* [Work to complete]:
Scan the entries for lines with the word "toolbar", then copy those lines.

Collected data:

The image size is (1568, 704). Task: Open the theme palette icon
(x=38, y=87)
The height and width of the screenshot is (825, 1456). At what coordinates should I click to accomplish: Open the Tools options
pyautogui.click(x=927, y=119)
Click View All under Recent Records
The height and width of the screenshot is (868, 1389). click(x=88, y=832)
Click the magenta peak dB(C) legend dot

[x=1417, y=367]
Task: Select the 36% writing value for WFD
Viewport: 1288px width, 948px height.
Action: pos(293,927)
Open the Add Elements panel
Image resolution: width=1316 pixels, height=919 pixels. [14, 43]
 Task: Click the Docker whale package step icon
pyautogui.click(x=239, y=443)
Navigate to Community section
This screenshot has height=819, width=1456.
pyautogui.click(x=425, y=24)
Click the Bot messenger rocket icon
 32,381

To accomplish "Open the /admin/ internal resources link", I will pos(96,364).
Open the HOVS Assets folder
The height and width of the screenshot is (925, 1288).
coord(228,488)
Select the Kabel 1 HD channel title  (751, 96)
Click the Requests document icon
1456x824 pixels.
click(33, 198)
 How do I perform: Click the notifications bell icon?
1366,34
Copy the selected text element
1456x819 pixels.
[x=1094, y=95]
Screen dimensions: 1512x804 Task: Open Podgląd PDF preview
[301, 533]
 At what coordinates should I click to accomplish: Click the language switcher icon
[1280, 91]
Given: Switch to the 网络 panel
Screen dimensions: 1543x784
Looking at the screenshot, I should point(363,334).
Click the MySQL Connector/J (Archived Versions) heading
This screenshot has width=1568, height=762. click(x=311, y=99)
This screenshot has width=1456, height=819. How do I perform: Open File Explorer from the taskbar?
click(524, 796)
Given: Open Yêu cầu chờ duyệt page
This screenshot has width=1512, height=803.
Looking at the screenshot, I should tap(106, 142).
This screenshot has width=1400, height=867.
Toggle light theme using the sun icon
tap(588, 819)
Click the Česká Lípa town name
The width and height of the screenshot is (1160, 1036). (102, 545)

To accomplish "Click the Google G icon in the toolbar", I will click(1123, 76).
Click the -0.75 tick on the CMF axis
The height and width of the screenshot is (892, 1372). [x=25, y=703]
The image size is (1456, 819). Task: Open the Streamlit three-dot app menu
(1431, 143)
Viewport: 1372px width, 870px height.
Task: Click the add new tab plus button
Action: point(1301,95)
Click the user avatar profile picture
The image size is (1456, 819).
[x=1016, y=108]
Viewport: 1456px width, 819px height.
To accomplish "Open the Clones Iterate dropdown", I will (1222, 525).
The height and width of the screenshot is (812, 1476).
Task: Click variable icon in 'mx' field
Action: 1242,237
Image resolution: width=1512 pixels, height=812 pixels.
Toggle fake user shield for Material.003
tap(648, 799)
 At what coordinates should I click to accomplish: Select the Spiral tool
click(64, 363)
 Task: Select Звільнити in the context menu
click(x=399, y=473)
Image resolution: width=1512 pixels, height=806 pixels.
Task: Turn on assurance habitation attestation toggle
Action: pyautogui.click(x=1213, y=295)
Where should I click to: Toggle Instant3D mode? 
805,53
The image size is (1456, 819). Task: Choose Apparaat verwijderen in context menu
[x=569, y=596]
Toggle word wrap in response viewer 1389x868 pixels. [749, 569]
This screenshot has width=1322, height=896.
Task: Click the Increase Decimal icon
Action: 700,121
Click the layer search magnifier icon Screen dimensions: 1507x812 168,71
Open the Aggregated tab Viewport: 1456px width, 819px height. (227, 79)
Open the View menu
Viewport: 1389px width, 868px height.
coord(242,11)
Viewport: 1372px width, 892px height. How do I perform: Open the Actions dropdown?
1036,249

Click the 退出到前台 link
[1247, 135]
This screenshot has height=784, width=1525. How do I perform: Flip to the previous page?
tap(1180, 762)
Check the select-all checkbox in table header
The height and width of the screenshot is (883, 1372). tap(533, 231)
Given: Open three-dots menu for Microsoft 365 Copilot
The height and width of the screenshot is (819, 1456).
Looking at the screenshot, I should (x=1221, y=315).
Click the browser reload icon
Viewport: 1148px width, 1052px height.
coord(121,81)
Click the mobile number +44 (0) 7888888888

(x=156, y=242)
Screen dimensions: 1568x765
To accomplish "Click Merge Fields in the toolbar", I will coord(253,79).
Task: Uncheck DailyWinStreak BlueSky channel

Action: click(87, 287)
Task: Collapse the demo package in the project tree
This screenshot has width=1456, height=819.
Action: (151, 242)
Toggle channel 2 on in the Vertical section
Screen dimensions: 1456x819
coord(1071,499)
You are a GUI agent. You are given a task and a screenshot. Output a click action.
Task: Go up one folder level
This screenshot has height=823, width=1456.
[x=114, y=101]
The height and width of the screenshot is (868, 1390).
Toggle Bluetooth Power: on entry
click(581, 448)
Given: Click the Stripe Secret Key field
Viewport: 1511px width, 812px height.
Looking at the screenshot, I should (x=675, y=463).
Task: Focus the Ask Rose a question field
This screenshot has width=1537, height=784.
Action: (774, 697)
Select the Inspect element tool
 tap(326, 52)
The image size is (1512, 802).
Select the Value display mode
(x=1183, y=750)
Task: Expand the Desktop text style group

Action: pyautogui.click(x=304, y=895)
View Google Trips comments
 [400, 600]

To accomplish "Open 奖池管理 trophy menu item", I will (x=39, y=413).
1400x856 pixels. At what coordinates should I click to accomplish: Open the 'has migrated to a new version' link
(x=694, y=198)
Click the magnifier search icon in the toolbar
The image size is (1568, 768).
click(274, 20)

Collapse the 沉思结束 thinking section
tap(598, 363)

* [Result for this task]:
To accomplish "Click the Google G icon in the toolbar", I will click(1123, 76).
To accomplish "Click Merge Fields in the toolbar", I will coord(253,79).
Click the magnifier search icon in the toolbar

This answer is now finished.